Here is the definition of matrix_inverse, it's a C function. It's modified from another SO answer:

这是matrix_inverse的定义,它是一个C函数。它是从另一个SO答案修改:

#import <Accelerate/Accelerate.h>
#include <stdlib.h>

int matrix_invert(long N, double *matrix) {

    long error=0;
    long *pivot = malloc(N*N*sizeof(long));
    double *workspace = malloc(N*sizeof(double));

    dgetrf_(&N, &N, matrix, &N, pivot, &error);

    if (error != 0) {
        // NSLog(@"Error 1");
        return error;
    }

    dgetri_(&N, matrix, &N, pivot, workspace, &N, &error);

    if (error != 0) {
        // NSLog(@"Error 2");
        return error;
    }

    free(pivot);
    free(workspace);
    return error;
}

Here is the source code on github, I might refactor it into a function taking NSArray of CGPoints later.

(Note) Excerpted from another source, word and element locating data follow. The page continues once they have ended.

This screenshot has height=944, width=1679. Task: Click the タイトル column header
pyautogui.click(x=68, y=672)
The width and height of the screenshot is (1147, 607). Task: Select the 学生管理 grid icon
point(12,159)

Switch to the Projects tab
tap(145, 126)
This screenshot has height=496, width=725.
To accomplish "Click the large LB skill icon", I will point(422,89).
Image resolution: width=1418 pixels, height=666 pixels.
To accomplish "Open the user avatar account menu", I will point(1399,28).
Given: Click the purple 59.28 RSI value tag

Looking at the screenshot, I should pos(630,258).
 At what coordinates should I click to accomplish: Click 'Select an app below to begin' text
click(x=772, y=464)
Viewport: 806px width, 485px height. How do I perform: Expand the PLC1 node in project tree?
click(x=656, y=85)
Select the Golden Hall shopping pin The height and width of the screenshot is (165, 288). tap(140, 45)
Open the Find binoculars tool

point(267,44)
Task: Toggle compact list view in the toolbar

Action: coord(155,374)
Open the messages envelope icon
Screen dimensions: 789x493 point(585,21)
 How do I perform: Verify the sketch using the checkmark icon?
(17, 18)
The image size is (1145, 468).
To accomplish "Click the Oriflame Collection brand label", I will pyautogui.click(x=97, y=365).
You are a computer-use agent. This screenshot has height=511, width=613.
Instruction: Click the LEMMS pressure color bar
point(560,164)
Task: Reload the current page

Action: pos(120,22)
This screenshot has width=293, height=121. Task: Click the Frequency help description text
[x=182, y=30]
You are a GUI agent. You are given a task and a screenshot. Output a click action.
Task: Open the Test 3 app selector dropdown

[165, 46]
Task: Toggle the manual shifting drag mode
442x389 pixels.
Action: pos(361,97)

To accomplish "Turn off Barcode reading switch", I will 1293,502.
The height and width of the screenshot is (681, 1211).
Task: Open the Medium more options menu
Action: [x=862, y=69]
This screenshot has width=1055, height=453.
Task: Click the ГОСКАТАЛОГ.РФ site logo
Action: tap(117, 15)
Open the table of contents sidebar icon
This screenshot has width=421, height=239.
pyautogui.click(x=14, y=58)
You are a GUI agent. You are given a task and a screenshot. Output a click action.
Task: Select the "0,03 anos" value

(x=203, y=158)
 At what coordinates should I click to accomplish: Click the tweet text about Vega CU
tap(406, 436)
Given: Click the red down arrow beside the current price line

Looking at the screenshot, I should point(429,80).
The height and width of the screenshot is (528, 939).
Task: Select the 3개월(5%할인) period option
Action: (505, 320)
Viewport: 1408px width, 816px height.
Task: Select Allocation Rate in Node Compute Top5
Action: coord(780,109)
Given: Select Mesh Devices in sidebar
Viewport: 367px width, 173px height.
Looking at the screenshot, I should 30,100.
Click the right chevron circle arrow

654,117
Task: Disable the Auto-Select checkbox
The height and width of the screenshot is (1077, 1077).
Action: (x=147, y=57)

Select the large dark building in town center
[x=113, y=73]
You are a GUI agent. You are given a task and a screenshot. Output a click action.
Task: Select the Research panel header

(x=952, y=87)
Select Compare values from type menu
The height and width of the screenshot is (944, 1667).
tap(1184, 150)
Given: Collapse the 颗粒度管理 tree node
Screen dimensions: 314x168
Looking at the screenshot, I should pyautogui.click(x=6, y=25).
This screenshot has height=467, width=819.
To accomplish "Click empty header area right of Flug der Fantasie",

这是github上的源代码,我可能会将它重构为一个稍后使用NSArray的CGPoints的函数。

If you have more than 3 points, you need to solve by least square fit. Matrix inverse can do , but is not numerical stable (results can be off a lot), I might also add this solution into the gist later. The correct way is using Singular Value Decomposition, which I don't know how to do with LAPACK.

如果你有超过3分,你需要通过最小平方拟合来解决。矩阵逆可以做,但不是数值稳定的(结果可能会很多),我也可能稍后将这个解决方案添加到gist中。正确的方法是使用奇异值分解,我不知道如何处理LAPACK。